The three stages of the project are:
- A literature review of existing knowledge on climate adaptation and knowledge gaps
- Research into the specific field of urban climatology
- Applied research on the broader field of urban planning
The urban climate and adaptation measures
In the evaluation of measures for climate robust urban areas it is important to gauge the extent of the effects of such measures. These effects are generally expressed in terms of air temperature. However, the comparison of results of measures from various studies is not a simple matter: there are significant differences in spatial, climatological and methodological variations adopted in these studies. Bringing results together from very specific studies may give an impression of the potential of certain measures. For example, most studies support the idea that greening has the highest effect on thermal comfort as it provides both shade and active cooling due to ‘evapotranspiration’1. Nevertheless, vegetation can also retain heat, as we can feel after sundown. Other measures that were investigated for their effects are water, urban morphology, materials and colour.
Simulations and measurements
Contextual aspects and combinations of measures can seriously influence the effects of measures. To get a grip on such effects and their co-occurrence (interrelations), possible adaptations to an existing rural configuration were modelled and their effects on the microclimate were simulated using the numerical program ENVI-met. It is demonstrated that, for instance, trees combined with highly reflective façades do often not provide cooling, whereas trees combined with moderate façade colouring does.
To assess the effects of a single measure, independent of its context, single parameter simulations of thermal comfort (PET) were performed. This is the first time that such a comparative study was undertaken in The Netherlands. The complexity of the situations was increased gradually from an empty field with only pavement or only grass, to pavement with grass and a single building, moving up to a building with a few trees to many trees, multiple buildings and built forms.
During this study it became clear that airflow has a significant influence on the comfort temperature. However, cooling by means of creating drafts on a mesoscale is difficult to manage and control. The low wind speed, which is typical for Dutch heat waves, provides ventilation through thermal stratification. Airflow between warm and cool spaces only occurs with sufficient temperature differences and low wind speed. This principle was investigated on the side towards new measures because little is known about the effects of generating airflow as a result of façade colour. Measurements were performed first in a small-scale experiment in a controlled area and when results seemed promising this was extended to a full-scale situation on an average Summer’s day.

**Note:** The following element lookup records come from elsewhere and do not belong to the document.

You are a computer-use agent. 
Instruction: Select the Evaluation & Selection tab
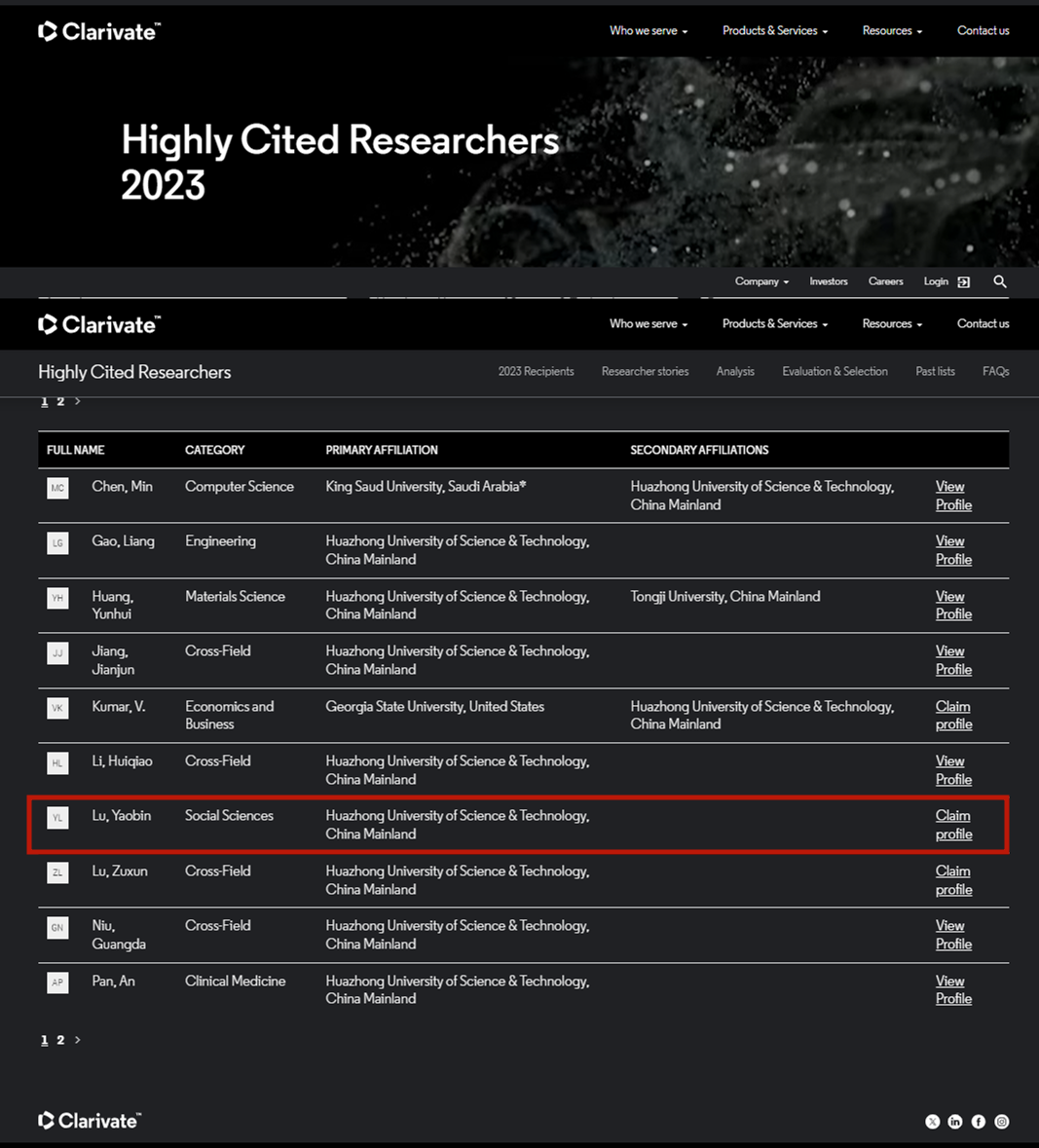click(835, 372)
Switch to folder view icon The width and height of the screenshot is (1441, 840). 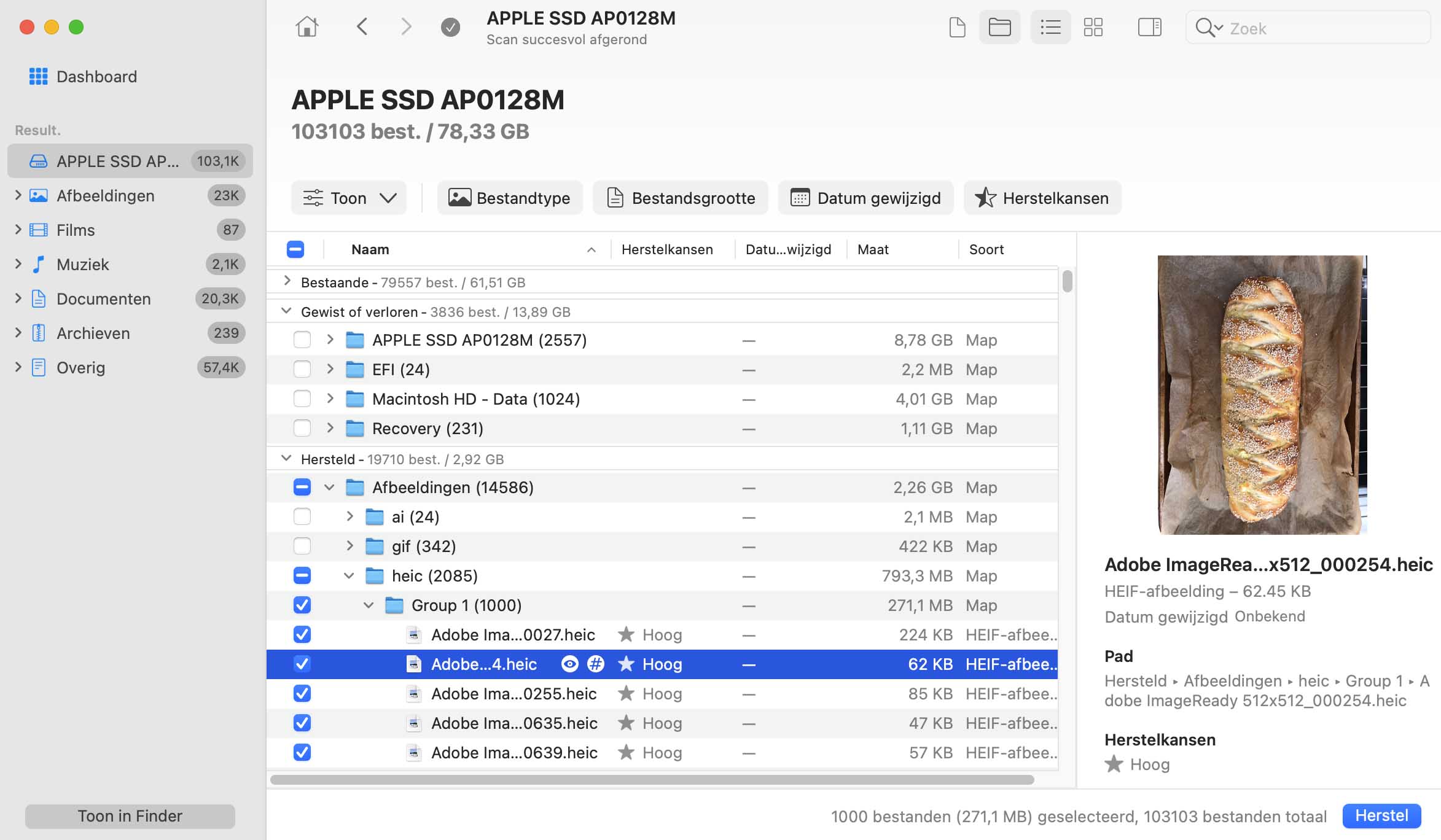tap(999, 27)
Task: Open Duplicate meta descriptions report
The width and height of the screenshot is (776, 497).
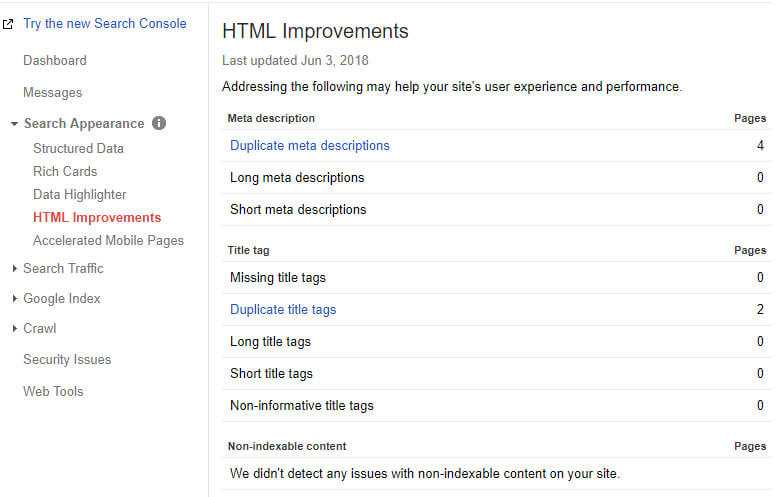Action: (310, 146)
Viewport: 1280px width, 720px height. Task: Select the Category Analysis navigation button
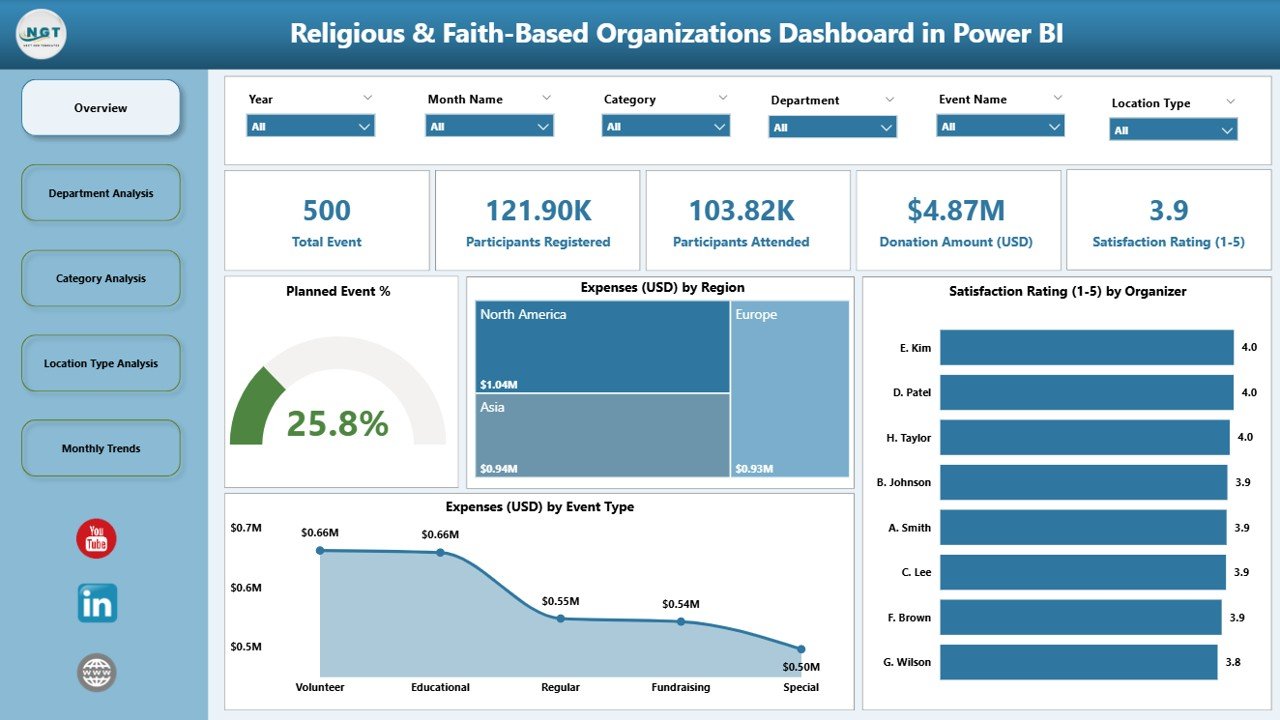(100, 278)
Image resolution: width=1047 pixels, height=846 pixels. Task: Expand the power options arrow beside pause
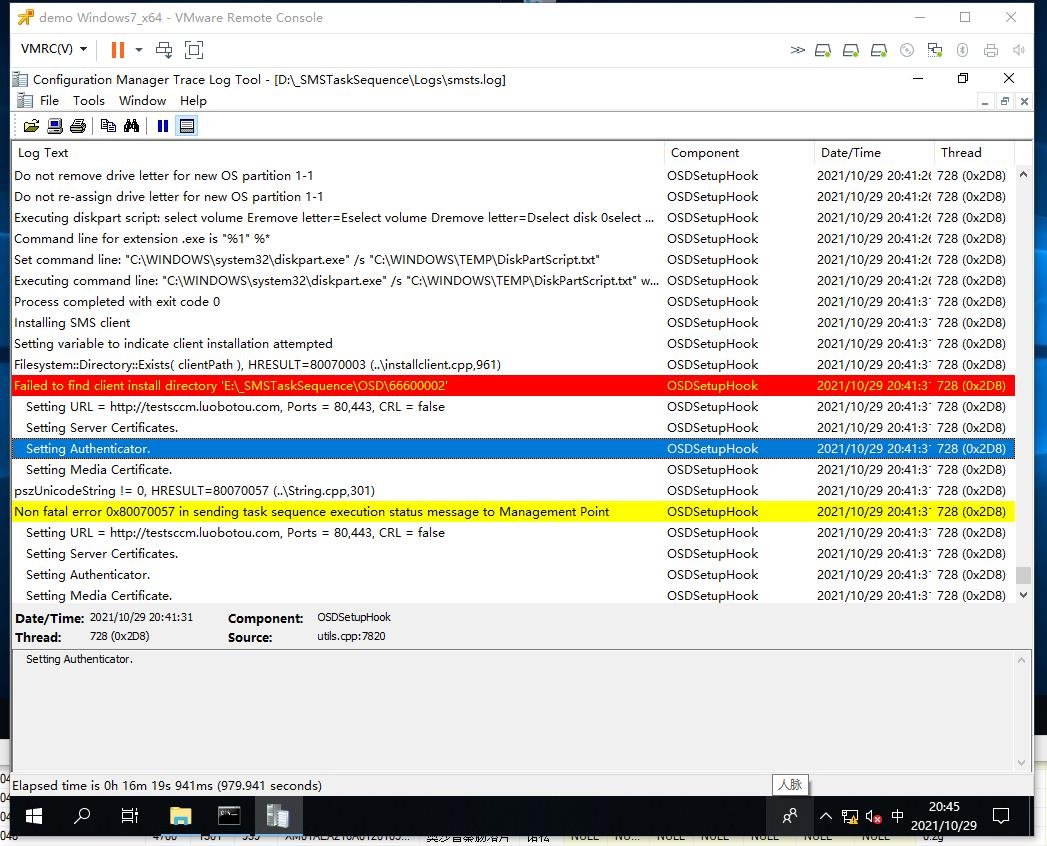click(x=139, y=50)
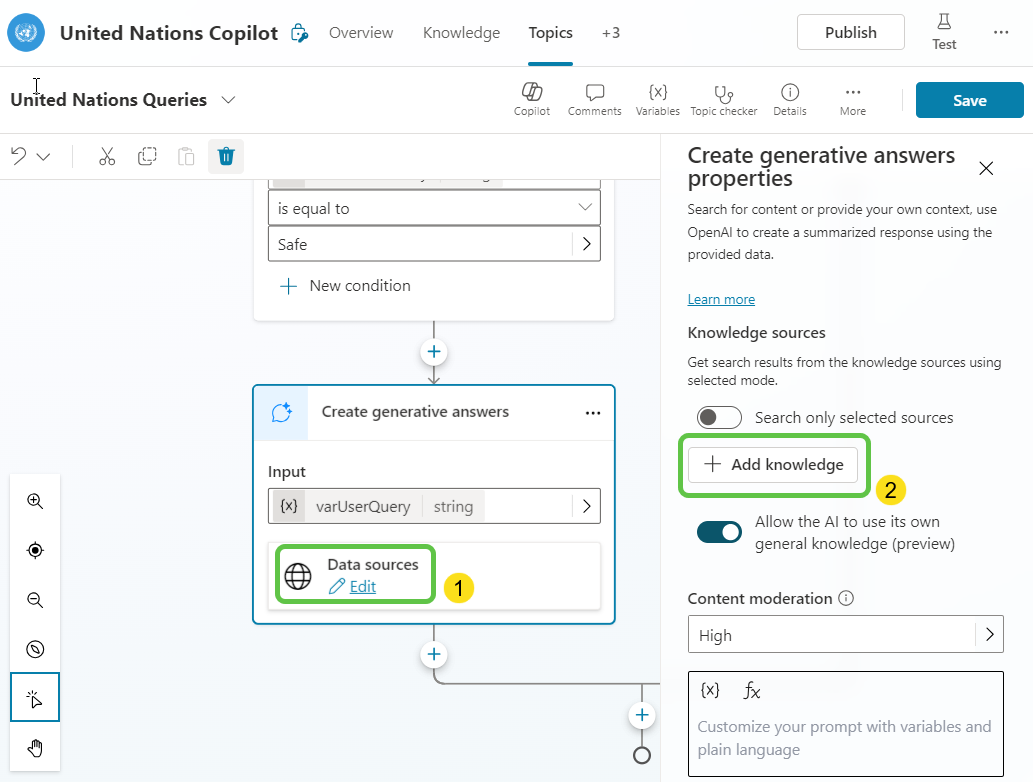Open the Variables panel

tap(657, 99)
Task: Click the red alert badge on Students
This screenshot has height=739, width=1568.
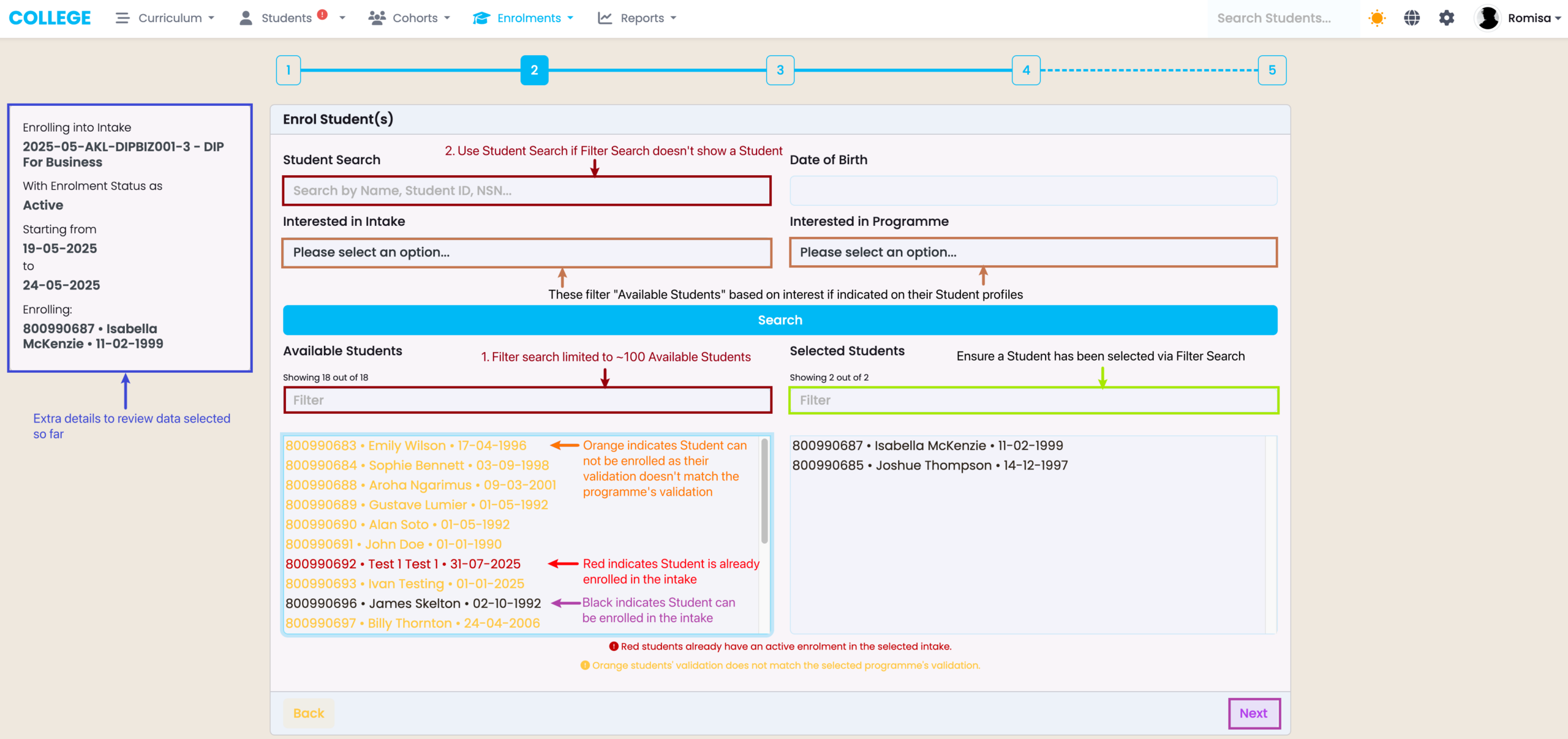Action: pos(322,15)
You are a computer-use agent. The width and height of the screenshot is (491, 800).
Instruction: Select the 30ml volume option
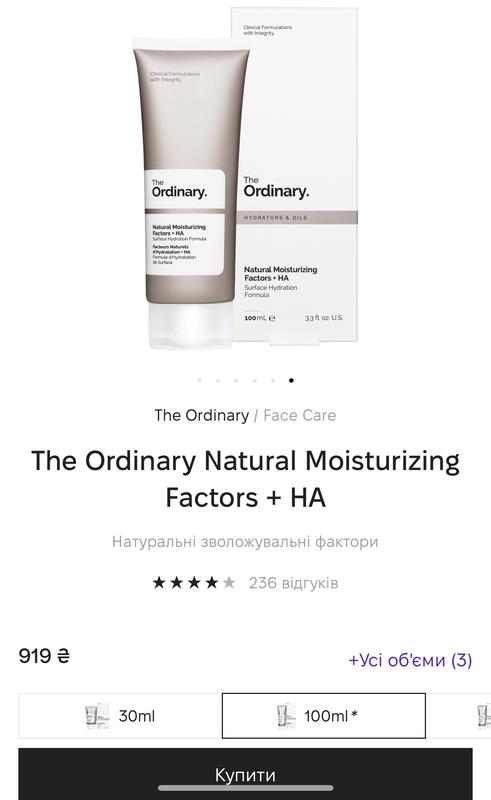[120, 716]
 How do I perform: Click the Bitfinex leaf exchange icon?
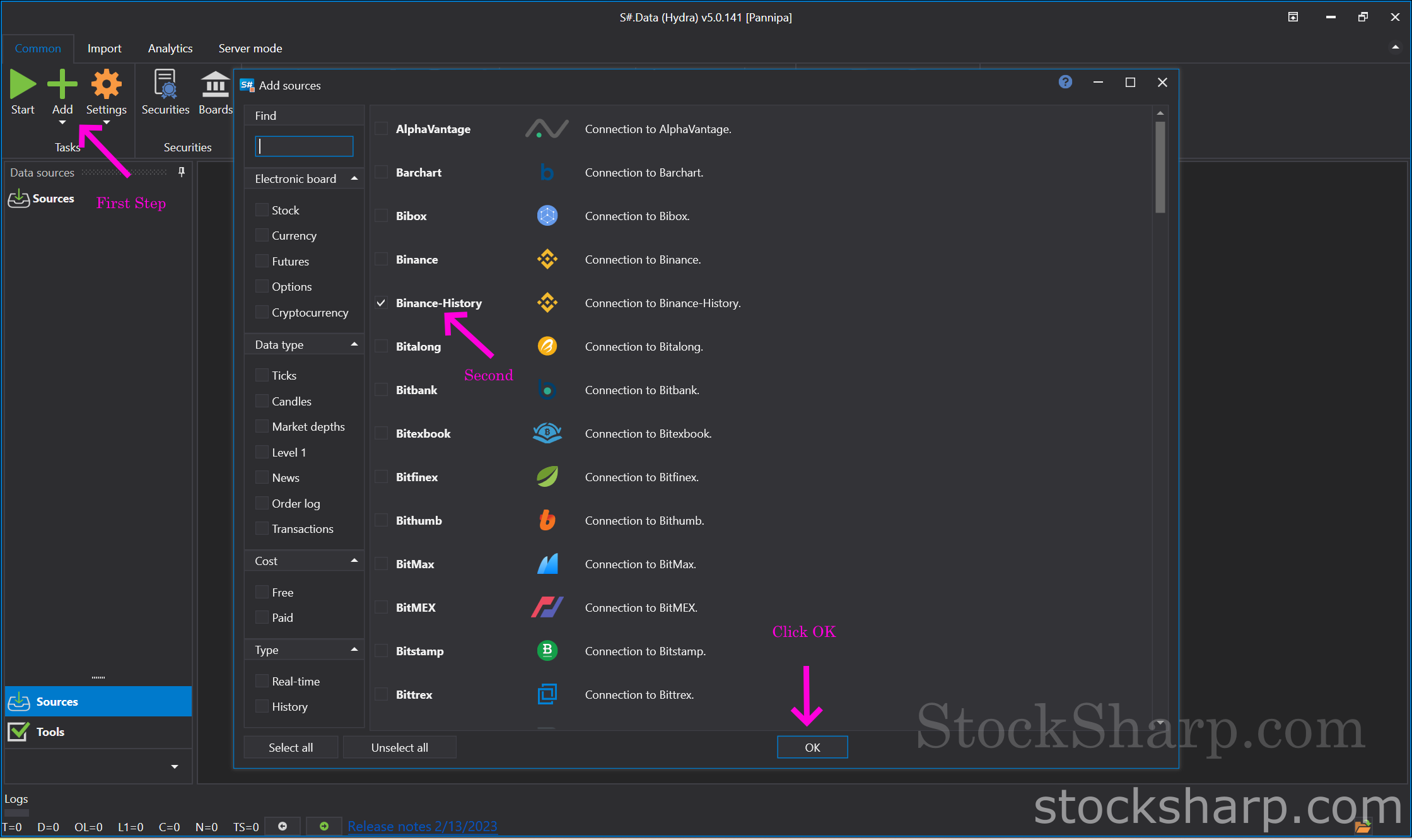(x=548, y=477)
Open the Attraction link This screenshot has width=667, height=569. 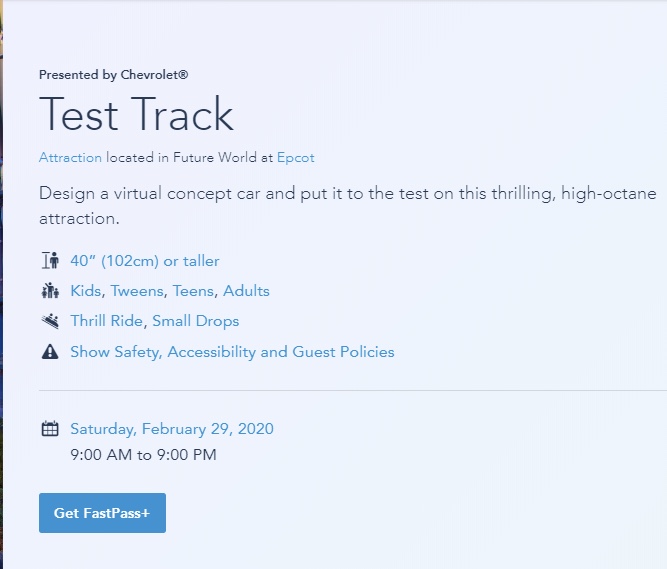tap(70, 158)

In current practice, urban design pays little or no attention to the urban microclimate and urban-heat stress. Designers indicate that they have insufficient knowledge and evaluation instruments. The design study discussed in the third part of this thesis provides examples of climate adaptive applications and suggestions for design strategies.
Using urban typologies makes it possible to integrate the microclimate in the design without needing urban microclimate expertise. By analysing specific neighbourhood typologies applying a variety of microclimate indicators three simple distinctive parameters emerge:
- balance between pavement and natural surfaces;
- building height;
- built form.
Design solutions were applied to reveal spatial implications for most of the neighbourhoods in the analysis and serve as examples and a source of inspiration. Promising and neighbourhood-specific measures were selected per neighbourhood type to support the design process.
To demonstrate how microclimates can be managed with design choices, a design case was developed in more detail for three cities. Prioritizing measures at the design stage depends on many external and intrinsic factors. The three designs in this thesis follow the same path: analysis > maximisation > optimisation > integration. When maximization focuses on thermal comfort only design measures concerning this aspect are applied. Prioritization can be applied in a three-step strategy of: warming prevention, passive cooling and active cooling. The design process is an iterative process in which promising combinations may be found in the optimization and this may require additional analysis.
This thesis hopes to build bridges between knowledge and science and the practice of the design of public space. That goal is approached with a product that unfolds from the three parts of the study:
- Factsheets to simply check and evaluate mechanisms and affordances of measures;
- Guidelines for the further development of knowledge of and design with urban microclimates;
- A categorized set of measures to be able to select the right measure for the right neighbourhood typology.
The study is part of a consortium of complementary research projects and stakeholders with the aim to generate knowledge through research as input for councils and other stakeholders. In addition, three participating municipal councils have gained further insight into cases that were proposed by them.